Material for this task
++++++++
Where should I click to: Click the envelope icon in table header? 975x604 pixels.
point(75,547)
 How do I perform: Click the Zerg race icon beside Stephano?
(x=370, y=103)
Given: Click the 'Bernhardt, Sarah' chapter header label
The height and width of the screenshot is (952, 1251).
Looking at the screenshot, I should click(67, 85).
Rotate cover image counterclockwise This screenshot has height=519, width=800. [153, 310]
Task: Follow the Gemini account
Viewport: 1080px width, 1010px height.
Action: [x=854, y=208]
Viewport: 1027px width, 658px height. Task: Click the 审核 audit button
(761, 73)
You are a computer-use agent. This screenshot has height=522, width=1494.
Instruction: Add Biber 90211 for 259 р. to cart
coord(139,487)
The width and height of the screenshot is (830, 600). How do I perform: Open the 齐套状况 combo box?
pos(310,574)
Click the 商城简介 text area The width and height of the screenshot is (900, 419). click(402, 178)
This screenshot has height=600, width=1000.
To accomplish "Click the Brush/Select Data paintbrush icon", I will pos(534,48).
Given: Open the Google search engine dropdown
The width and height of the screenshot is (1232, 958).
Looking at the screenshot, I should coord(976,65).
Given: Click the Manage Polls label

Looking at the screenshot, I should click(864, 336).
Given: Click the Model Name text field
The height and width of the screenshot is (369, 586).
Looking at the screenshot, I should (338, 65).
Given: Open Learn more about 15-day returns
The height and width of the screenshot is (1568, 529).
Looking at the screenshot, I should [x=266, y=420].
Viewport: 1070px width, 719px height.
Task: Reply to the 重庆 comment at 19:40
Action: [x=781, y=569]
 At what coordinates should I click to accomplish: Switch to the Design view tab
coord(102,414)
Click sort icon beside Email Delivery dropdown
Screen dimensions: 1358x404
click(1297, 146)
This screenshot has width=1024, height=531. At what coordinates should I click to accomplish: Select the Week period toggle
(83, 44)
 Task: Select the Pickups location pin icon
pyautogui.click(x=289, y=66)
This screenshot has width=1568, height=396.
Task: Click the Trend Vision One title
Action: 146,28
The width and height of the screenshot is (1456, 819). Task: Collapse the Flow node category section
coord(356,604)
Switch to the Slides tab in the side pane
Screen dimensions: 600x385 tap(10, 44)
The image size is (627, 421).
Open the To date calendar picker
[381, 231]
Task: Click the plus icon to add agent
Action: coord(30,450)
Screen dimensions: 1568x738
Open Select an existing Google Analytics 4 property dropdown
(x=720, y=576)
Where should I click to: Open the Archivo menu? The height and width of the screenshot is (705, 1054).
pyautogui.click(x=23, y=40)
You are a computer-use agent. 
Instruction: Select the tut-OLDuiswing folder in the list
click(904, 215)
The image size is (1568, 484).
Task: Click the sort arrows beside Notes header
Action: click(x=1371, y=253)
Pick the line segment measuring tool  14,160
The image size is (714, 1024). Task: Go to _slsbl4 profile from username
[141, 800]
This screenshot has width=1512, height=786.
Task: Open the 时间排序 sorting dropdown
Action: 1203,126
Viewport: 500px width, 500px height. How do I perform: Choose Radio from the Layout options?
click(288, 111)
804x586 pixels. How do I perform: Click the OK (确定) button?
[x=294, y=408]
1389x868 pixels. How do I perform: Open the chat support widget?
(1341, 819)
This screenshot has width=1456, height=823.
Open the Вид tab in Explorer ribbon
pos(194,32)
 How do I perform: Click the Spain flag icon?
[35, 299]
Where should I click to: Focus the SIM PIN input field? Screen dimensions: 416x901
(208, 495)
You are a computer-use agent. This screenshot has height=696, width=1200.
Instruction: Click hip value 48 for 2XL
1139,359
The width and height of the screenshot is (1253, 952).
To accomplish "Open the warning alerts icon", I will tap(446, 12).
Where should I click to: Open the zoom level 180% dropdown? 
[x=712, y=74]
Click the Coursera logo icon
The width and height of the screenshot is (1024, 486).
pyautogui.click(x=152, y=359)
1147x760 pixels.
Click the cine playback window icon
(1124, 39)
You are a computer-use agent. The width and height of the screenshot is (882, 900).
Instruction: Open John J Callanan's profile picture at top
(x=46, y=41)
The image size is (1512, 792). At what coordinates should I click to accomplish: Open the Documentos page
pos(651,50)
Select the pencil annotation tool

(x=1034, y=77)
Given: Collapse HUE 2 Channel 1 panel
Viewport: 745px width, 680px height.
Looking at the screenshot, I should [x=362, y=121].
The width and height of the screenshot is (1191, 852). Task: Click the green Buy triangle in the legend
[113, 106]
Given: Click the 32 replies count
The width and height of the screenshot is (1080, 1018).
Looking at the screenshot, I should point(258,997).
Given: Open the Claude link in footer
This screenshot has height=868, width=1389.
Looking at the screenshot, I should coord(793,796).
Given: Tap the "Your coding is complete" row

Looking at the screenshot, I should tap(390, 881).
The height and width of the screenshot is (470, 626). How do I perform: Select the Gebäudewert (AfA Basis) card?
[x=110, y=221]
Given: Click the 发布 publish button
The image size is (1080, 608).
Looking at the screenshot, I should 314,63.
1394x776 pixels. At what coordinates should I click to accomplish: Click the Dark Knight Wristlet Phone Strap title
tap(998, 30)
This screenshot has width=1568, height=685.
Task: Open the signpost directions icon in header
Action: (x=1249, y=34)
++++++++
Task prompt
Format these lines as a JSON list of strings, one string per line, leaving out blank lines.

The result
[
  "Where should I click to: Click the envelope icon in table header? 975x604 pixels.",
  "point(75,547)",
  " How do I perform: Click the Zerg race icon beside Stephano?",
  "(x=370, y=103)",
  "Given: Click the 'Bernhardt, Sarah' chapter header label",
  "The height and width of the screenshot is (952, 1251).",
  "Looking at the screenshot, I should click(67, 85).",
  "Rotate cover image counterclockwise This screenshot has height=519, width=800. [153, 310]",
  "Task: Follow the Gemini account",
  "Viewport: 1080px width, 1010px height.",
  "Action: [x=854, y=208]",
  "Viewport: 1027px width, 658px height. Task: Click the 审核 audit button",
  "(761, 73)",
  "You are a computer-use agent. This screenshot has height=522, width=1494.",
  "Instruction: Add Biber 90211 for 259 р. to cart",
  "coord(139,487)",
  "The width and height of the screenshot is (830, 600). How do I perform: Open the 齐套状况 combo box?",
  "pos(310,574)",
  "Click the 商城简介 text area The width and height of the screenshot is (900, 419). click(402, 178)",
  "This screenshot has height=600, width=1000.",
  "To accomplish \"Click the Brush/Select Data paintbrush icon\", I will pos(534,48).",
  "Given: Open the Google search engine dropdown",
  "The width and height of the screenshot is (1232, 958).",
  "Looking at the screenshot, I should coord(976,65).",
  "Given: Click the Manage Polls label",
  "Looking at the screenshot, I should click(864, 336).",
  "Given: Click the Model Name text field",
  "The height and width of the screenshot is (369, 586).",
  "Looking at the screenshot, I should (338, 65).",
  "Given: Open Learn more about 15-day returns",
  "The height and width of the screenshot is (1568, 529).",
  "Looking at the screenshot, I should [x=266, y=420].",
  "Viewport: 1070px width, 719px height.",
  "Task: Reply to the 重庆 comment at 19:40",
  "Action: [x=781, y=569]",
  " At what coordinates should I click to accomplish: Switch to the Design view tab",
  "coord(102,414)",
  "Click sort icon beside Email Delivery dropdown",
  "Screen dimensions: 1358x404",
  "click(1297, 146)",
  "This screenshot has width=1024, height=531. At what coordinates should I click to accomplish: Select the Week period toggle",
  "(83, 44)",
  " Task: Select the Pickups location pin icon",
  "pyautogui.click(x=289, y=66)",
  "This screenshot has width=1568, height=396.",
  "Task: Click the Trend Vision One title",
  "Action: 146,28",
  "The width and height of the screenshot is (1456, 819). Task: Collapse the Flow node category section",
  "coord(356,604)",
  "Switch to the Slides tab in the side pane",
  "Screen dimensions: 600x385 tap(10, 44)",
  "The image size is (627, 421).",
  "Open the To date calendar picker",
  "[381, 231]",
  "Task: Click the plus icon to add agent",
  "Action: coord(30,450)",
  "Screen dimensions: 1568x738",
  "Open Select an existing Google Analytics 4 property dropdown",
  "(x=720, y=576)",
  "Where should I click to: Open the Archivo menu? The height and width of the screenshot is (705, 1054).",
  "pyautogui.click(x=23, y=40)",
  "You are a computer-use agent. ",
  "Instruction: Select the tut-OLDuiswing folder in the list",
  "click(904, 215)",
  "The image size is (1568, 484).",
  "Task: Click the sort arrows beside Notes header",
  "Action: click(x=1371, y=253)",
  "Pick the line segment measuring tool  14,160",
  "The image size is (714, 1024). Task: Go to _slsbl4 profile from username",
  "[141, 800]",
  "This screenshot has width=1512, height=786.",
  "Task: Open the 时间排序 sorting dropdown",
  "Action: 1203,126",
  "Viewport: 500px width, 500px height. How do I perform: Choose Radio from the Layout options?",
  "click(288, 111)",
  "804x586 pixels. How do I perform: Click the OK (确定) button?",
  "[x=294, y=408]",
  "1389x868 pixels. How do I perform: Open the chat support widget?",
  "(1341, 819)",
  "This screenshot has width=1456, height=823.",
  "Open the Вид tab in Explorer ribbon",
  "pos(194,32)",
  " How do I perform: Click the Spain flag icon?",
  "[35, 299]",
  "Where should I click to: Focus the SIM PIN input field? Screen dimensions: 416x901",
  "(208, 495)",
  "You are a computer-use agent. This screenshot has height=696, width=1200.",
  "Instruction: Click hip value 48 for 2XL",
  "1139,359",
  "The width and height of the screenshot is (1253, 952).",
  "To accomplish \"Open the warning alerts icon\", I will tap(446, 12).",
  "Where should I click to: Open the zoom level 180% dropdown? ",
  "[x=712, y=74]",
  "Click the Coursera logo icon",
  "The width and height of the screenshot is (1024, 486).",
  "pyautogui.click(x=152, y=359)",
  "1147x760 pixels.",
  "Click the cine playback window icon",
  "(1124, 39)",
  "You are a computer-use agent. The width and height of the screenshot is (882, 900).",
  "Instruction: Open John J Callanan's profile picture at top",
  "(x=46, y=41)",
  "The image size is (1512, 792). At what coordinates should I click to accomplish: Open the Documentos page",
  "pos(651,50)",
  "Select the pencil annotation tool",
  "(x=1034, y=77)",
  "Given: Collapse HUE 2 Channel 1 panel",
  "Viewport: 745px width, 680px height.",
  "Looking at the screenshot, I should [x=362, y=121].",
  "The width and height of the screenshot is (1191, 852). Task: Click the green Buy triangle in the legend",
  "[113, 106]",
  "Given: Click the 32 replies count",
  "The width and height of the screenshot is (1080, 1018).",
  "Looking at the screenshot, I should point(258,997).",
  "Given: Open the Claude link in footer",
  "This screenshot has height=868, width=1389.",
  "Looking at the screenshot, I should coord(793,796).",
  "Given: Tap the \"Your coding is complete\" row",
  "Looking at the screenshot, I should tap(390, 881).",
  "The height and width of the screenshot is (470, 626). How do I perform: Select the Gebäudewert (AfA Basis) card?",
  "[x=110, y=221]",
  "Given: Click the 发布 publish button",
  "The image size is (1080, 608).",
  "Looking at the screenshot, I should 314,63.",
  "1394x776 pixels. At what coordinates should I click to accomplish: Click the Dark Knight Wristlet Phone Strap title",
  "tap(998, 30)",
  "This screenshot has width=1568, height=685.",
  "Task: Open the signpost directions icon in header",
  "Action: (x=1249, y=34)"
]